Required work → Print every line of the data exactly as shown.

___ Data for processing

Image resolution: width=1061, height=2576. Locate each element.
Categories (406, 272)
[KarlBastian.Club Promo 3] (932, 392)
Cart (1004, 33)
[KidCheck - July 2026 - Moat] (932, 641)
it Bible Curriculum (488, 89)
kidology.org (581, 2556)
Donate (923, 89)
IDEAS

______

Written response →
Image resolution: width=1061, height=2576. Locate each element.
Categories (406, 272)
[KarlBastian.Club Promo 3] (932, 392)
Cart (1004, 33)
[KidCheck - July 2026 - Moat] (932, 641)
it Bible Curriculum (488, 89)
kidology.org (581, 2556)
Donate (923, 89)
IDEAS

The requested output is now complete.